Return the lines of the items below, from the line holding "You are a GUI" through the line holding "Instruction: Open the Einbetten embed link", inclusive, copied verbatim. Omit the pictures from your answer.

» **DATA EXCERPTS**
==============================

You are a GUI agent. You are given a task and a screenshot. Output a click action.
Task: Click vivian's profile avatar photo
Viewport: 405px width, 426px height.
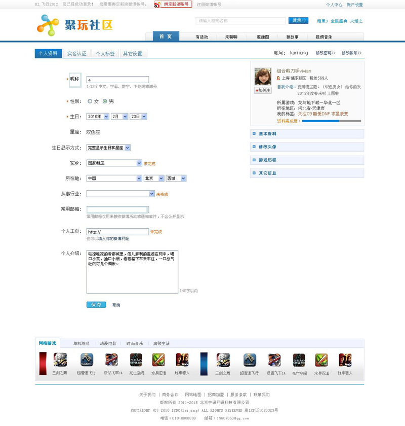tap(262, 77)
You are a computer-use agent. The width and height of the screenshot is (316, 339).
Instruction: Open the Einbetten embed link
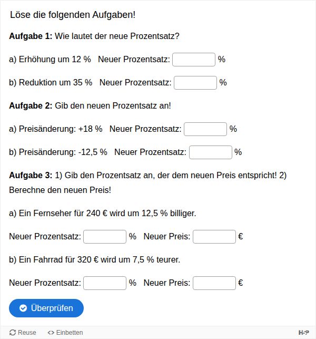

==============================

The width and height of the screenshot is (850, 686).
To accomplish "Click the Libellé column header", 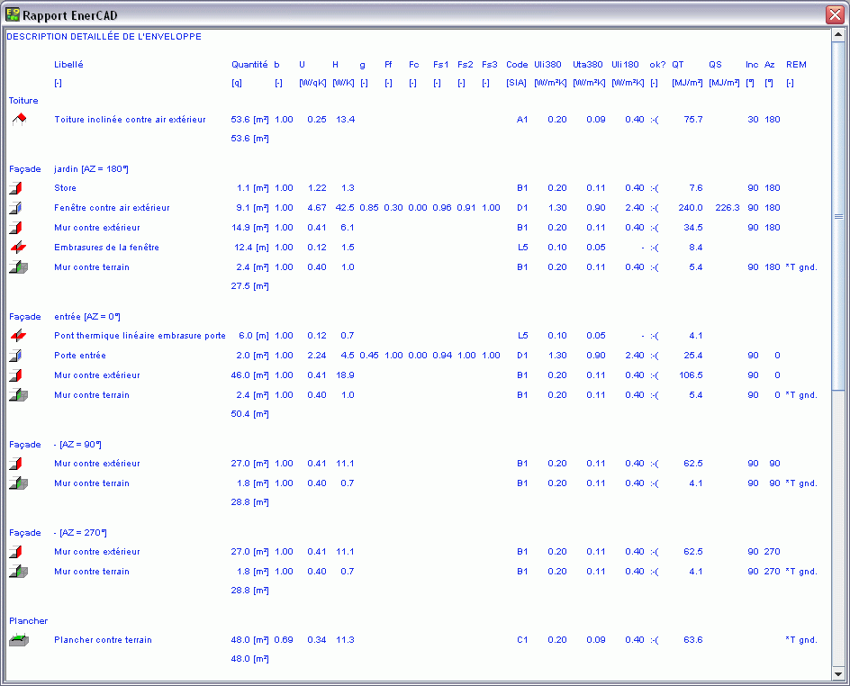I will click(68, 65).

==============================

» **WRITTEN ANSWER**
You are a GUI agent. You are given a task and a screenshot. Output a click action.
Task: Click vivian's profile avatar photo
Viewport: 405px width, 426px height.
tap(262, 77)
You are a computer-use agent. The width and height of the screenshot is (316, 339).
Instruction: Open the Einbetten embed link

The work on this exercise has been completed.